Thank’s for your time reading through my results and hopefully finding a solution
output using tracker:
Mon Jul 11 2016 18:35:13 GMT+0200 (CEST) from 70B064C/devices/0000000C5/up
{ payload: ‘wsqDV/8nCidFHLMzFwW+AQQAMgQO’,
payload_decrypted: ‘BJ\u0003’\n’E\u001c33\u0017\u0005>\u0001\u0004\u00002\u0004\u000e’ }
Which conveniently happens to be the default for multi-octet fields in LoRaWAN also
So when you decode “manually” like the first 4 bytes mentioned by JanWillem:
29E78357 you should reverse them like 5783E729 which will give you indeed 1468262185
(if you don’t like manual conversion you can cheat using Windows Calculator)
Offcourse I don’t need to explain this to @ursm and @JanWillem, but it can be handy for other readers of this subject.

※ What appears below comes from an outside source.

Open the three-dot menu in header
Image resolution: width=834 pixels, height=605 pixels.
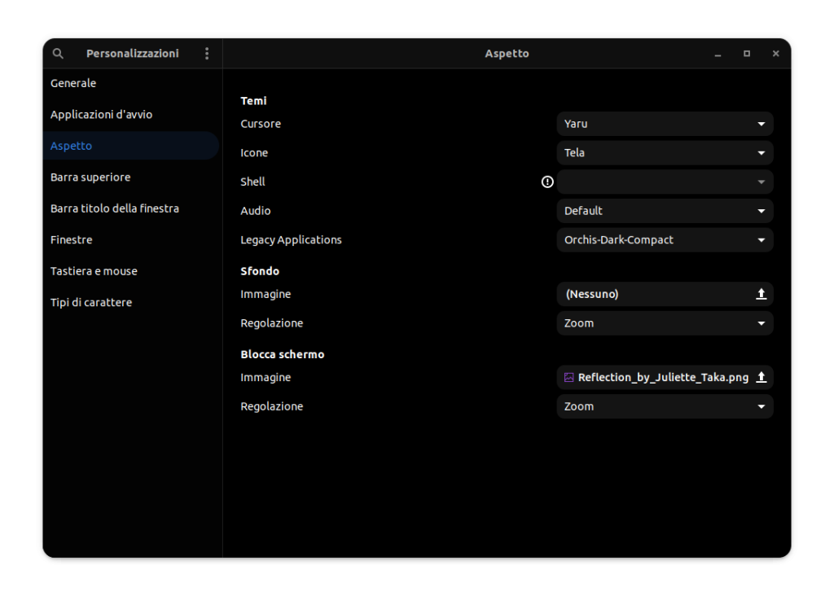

I notice that the course information is still contained in one byte:
Course (COG) uint8 (1)
I asked about this regarding the previous release since I had no clue how the course was coded into one byte and I got the reply that is was probably a bug using only one byte for course information. So I guess if it was a bug, it has not been fixed, And if it was not a bug, does anyone know how 360 degrees course information is coded into this single byte?